ANNUAL REPORT ON THE REMUNERATION OF DIRECTORS OF

LISTED CORPORATIONS

A

REMUNERATION POLICY OF THE COMPANY FOR THE CURRENT YEAR

A.1. Explain the Company's remuneration policy. This heading includes information on:

General principles and fundamentals of the remuneration policy.

The most significant changes made to the remunerations policy with respect to that

applied in the preceding year, as well as the changes made in the year in the

conditions for the exercise of options already granted.

Criteria used to establish the Company's remuneration policy.

Relative importance of the variable remuneration items with respect to the fixed

items and criteria followed to determine different components of the directors'

remuneration package (remuneration mix).

The general principles and bases are included in article 44 of the articles of association and

in article 32 of the Board of Directors' Regulations.

Its current structure is as follows:

1)

Annual fixed remuneration for the members of the Board of Directors, plus

attendance fees for meetings.

2)

Annual fixed remuneration for the members of the Executive Committee, plus

attendance fees for meetings.

3)

Attendance fees for the Audit and Control Committee and for the Appointments and

Remuneration Committee, which do not receive annual fixed remuneration.

4)

Specific remuneration for: (a) executive directors and (b) other directors with a

special professional relationship with the Group and/or who perform additional

work, of a specific nature and of special relevance and significance for the Company's

interests, on a regular or exceptional basis.

For each fiscal year or for the years established by the General Shareholders’ Meeting, the

latter will decide the amount of the individual remunerations, or will fix a total maximum

for each remuneration item or for both. The remuneration may differ from one Director to

another. Subject to approval by the General Shareholders’ Meeting, remuneration may also

involve the delivery of shares or rights thereon, or remuneration which takes their value as

reference.

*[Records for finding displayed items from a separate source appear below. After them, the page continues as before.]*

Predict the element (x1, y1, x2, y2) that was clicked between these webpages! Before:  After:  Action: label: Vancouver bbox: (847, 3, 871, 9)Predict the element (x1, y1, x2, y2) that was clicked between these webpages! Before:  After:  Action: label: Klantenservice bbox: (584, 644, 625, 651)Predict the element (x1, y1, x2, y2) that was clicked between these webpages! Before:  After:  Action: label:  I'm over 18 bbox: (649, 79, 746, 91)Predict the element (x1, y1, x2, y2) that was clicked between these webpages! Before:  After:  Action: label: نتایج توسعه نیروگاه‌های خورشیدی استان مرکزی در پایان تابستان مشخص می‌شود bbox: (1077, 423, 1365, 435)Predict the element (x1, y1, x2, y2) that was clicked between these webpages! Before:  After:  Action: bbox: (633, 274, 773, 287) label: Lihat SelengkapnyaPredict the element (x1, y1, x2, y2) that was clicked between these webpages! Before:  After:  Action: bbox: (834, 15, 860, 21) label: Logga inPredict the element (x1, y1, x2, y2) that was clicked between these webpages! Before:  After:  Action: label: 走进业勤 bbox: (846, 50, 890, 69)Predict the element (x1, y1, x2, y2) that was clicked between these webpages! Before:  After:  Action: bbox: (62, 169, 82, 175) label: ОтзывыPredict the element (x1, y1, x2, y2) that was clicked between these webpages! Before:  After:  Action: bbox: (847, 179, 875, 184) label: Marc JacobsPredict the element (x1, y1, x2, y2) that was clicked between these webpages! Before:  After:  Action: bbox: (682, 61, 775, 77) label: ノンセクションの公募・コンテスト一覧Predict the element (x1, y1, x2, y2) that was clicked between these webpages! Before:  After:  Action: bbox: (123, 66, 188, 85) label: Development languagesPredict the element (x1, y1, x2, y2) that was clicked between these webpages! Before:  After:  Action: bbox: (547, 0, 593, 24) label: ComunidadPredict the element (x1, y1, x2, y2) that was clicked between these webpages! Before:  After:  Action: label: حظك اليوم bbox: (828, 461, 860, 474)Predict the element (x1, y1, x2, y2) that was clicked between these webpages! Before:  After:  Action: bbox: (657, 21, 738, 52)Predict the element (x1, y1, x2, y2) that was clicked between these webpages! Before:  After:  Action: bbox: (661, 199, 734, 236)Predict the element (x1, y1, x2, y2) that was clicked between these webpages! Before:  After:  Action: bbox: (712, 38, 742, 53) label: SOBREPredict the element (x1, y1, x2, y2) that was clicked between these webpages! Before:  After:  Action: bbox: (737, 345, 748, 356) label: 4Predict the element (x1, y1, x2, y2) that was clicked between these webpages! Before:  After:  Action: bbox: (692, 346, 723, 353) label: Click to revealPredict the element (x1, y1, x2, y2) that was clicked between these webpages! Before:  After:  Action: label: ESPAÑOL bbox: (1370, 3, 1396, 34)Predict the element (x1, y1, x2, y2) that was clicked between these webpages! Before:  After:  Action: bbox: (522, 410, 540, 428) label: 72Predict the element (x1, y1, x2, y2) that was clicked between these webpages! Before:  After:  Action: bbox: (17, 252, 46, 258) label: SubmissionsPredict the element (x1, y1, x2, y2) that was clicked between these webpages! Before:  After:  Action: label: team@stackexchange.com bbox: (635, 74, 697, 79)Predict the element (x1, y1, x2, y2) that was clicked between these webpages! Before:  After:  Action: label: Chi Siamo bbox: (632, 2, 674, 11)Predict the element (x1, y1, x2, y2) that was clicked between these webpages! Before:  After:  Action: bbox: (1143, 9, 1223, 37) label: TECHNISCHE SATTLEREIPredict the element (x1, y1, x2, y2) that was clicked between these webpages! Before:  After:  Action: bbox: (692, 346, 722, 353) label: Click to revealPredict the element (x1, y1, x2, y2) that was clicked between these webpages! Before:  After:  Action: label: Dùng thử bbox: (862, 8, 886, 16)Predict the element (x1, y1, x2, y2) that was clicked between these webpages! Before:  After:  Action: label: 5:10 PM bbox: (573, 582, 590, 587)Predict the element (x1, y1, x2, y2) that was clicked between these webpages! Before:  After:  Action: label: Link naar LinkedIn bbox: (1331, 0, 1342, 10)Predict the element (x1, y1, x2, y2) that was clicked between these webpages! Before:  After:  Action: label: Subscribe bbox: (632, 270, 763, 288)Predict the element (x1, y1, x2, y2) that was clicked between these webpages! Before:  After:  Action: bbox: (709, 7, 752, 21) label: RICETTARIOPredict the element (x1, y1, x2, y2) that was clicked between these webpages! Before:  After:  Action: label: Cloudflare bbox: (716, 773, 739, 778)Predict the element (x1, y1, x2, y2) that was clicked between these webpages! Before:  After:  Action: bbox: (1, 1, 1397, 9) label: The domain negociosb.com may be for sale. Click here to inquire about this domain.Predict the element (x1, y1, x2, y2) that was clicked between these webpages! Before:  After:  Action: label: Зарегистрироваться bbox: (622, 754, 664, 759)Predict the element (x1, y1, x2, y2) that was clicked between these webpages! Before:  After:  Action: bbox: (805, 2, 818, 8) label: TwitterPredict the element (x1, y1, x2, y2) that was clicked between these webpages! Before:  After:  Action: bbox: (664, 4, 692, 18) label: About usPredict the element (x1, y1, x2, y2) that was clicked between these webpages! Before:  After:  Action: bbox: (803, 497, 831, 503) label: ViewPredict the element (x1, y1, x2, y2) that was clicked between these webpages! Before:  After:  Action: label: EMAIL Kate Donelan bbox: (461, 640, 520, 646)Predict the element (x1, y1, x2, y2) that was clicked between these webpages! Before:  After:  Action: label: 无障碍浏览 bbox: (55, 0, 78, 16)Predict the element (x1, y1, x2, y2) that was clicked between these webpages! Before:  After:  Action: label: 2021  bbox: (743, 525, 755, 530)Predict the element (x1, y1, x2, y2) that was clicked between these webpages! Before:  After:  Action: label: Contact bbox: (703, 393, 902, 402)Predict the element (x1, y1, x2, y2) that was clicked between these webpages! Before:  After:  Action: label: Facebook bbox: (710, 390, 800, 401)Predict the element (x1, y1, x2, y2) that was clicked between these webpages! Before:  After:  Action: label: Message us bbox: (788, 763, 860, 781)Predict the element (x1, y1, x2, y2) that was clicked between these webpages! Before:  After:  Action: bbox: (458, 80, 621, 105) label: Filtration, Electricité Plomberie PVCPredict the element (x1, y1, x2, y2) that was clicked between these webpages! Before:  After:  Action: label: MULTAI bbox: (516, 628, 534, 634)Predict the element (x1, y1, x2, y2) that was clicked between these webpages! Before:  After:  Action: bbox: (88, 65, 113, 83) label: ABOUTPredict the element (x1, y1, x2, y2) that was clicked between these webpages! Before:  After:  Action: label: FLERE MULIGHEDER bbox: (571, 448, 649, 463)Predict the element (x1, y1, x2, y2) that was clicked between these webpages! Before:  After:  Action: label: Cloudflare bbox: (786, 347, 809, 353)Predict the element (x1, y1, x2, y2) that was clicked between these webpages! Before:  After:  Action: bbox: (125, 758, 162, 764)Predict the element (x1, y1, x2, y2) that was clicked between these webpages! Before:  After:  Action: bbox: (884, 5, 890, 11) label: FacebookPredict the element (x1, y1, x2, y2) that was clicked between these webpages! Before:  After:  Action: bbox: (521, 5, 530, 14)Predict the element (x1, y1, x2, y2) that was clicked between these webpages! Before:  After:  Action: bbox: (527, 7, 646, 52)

To date, such type of remuneration has not been proposed by the Board of

Directors nor has it been applied.

The 2012 Ordinary General Shareholders’ Meeting adopted the resolution transcribed

below, which is that in force to determine the maximum limit of the joint remuneration of

the directors and the items which may be included in such maximum:

a)

Mixed remuneration for Board membership and attendance fees in each year may

not exceed €3 thousand as a whole over each year, in line with that stipulated in the

articles of association and from time to time by the General Shareholders’ Meeting.